I would like to say that it was peaceful moments in yoga that made me believe so powerfully in my breath, but it wasn't. It was actually violent and shocking experiences. The yoga experiences simply cemented in the understanding.
Coming from a background of abusive relationships I am aware of how it feels to metaphorically drown both inside of an experience while simultaneously feeling detached from the experience. And how these experiences form the thoughts you carry for the rest of your life.
If you are sensitive to stories of abuse, or do not want to know these stories about me, please skip down to where the text is bold.
I remember visiting a boyfriend in Indiana and him getting, what I found out the next day, was black out drunk. We were leaving a party and in his drunken rage he forced me into the passenger seat shortly after I began driving us home. Immediately after that he began speeding up and down dirt roads screaming at me about how he was going to drive us into the next telephone pole or through the next corn field in hopes we hit something unexpected and die because if he couldn't have me then no one could. I do not remember feeling ANYTHING though I remember a lot of other small details from this night, but the thing that caught my attention the most was the sound of my own breathing and how slow it got. It was more pronounced than anything else.
Unfortunately this was not the first time that an event like this happened with him. But it was the last.
Our minds are wired to wander, worry, create struggle, problem solve and survive. When struggles like seeking food, water, avoiding danger, and shelter are no longer there, the mind will begin to create "problems" to solve. If you have a history of unresolved bullshit like the above story, you can relate to the stories that the mind makes up about creating danger. And if you do not, then you can relate to the mind creating problems to attend to.
That person doesn't love me.
That person needs to love me.
That person needs to see things my way.
That person needs to do it how I would do it.
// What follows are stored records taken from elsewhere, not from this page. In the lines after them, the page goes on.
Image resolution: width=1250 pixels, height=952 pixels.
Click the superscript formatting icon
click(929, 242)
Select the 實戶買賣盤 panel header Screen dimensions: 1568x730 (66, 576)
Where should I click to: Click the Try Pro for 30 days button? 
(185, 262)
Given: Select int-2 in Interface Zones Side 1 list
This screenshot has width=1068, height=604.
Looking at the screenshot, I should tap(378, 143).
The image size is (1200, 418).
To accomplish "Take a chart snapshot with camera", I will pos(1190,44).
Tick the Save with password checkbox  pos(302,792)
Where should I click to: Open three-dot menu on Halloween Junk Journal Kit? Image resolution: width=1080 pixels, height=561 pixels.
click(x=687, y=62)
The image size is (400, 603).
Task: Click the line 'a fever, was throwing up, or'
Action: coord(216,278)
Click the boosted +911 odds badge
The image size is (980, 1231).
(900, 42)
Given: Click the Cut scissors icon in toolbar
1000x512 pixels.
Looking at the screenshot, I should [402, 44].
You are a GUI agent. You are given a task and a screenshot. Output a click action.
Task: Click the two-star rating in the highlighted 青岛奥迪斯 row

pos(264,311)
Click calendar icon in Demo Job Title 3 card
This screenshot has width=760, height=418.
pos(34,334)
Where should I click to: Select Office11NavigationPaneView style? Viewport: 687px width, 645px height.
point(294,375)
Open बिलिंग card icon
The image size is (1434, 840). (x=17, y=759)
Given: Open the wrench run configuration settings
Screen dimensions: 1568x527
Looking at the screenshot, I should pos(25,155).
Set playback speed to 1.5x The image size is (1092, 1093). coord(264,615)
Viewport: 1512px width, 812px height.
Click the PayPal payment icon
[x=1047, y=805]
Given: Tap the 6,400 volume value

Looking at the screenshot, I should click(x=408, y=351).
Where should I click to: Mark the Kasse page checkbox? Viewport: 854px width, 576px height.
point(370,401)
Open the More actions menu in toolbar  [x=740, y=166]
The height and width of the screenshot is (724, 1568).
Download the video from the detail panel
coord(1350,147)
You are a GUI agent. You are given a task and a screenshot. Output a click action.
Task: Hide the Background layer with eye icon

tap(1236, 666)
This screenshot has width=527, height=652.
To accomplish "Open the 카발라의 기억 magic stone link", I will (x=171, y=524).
That person is going to try and sleep with me again to give me an std (that they must've caught) to get back at me for breaking up with them.
....if that doesn't happen my way it is indicative of my worth.
...I better end this before someone else can.
....I better call myself fat before they do.
....if it doesn't happen I will be in danger.
....I am in danger.
....I am not loved.
....I will be alone forever.
We are not immune to these thoughts. We all have moments in time where we dive down the rabbit holes of nobody loves us, everybody hates, the world is going to turn against me and I will perish alone.
At some point these rabbit holes have to become laughable. Not because it is true BUT because it is likely not true at all, however we are attaching our worth to our thoughts rather than recognizing consciousness as its own entity. By believing that each thought we have is indicative of the reality is both selfish and potentially debilitating.
You see, physiologically stress is stress. It doesn't know the difference between being chased and feeling like no one will ever love you. Both of those things feel like DANGER DANGER DANGER. To find a sense of inner peace, it is important to understand consciousness. Consciousness is your ability to witness surroundings, the thoughts you have, and the actions you take over your thoughts and surroundings. It is the opportunity to step back and choose a better reaction. Some of you might relate this to cognitive behavior therapy.
When we are completely unaware of our ability to think and act off of our thoughts, or we call our experiences truth and allow them to dictate our thoughts we begin to identify as our thoughts, and therefore increase the likelihood of feeling like we can drown amongst these thoughts. We become the victim to these thoughts.
PLEASE READ THAT AGAIN. As it is very fucking complicated.
My tools for this, in no particular order:
Sam Harris and the Waking Up APP.
People often say to me "But you're not afraid of anything"... I want to be clear that I am afraid of a lot of things. I just made. choice a long time ago to not let the fear shine through.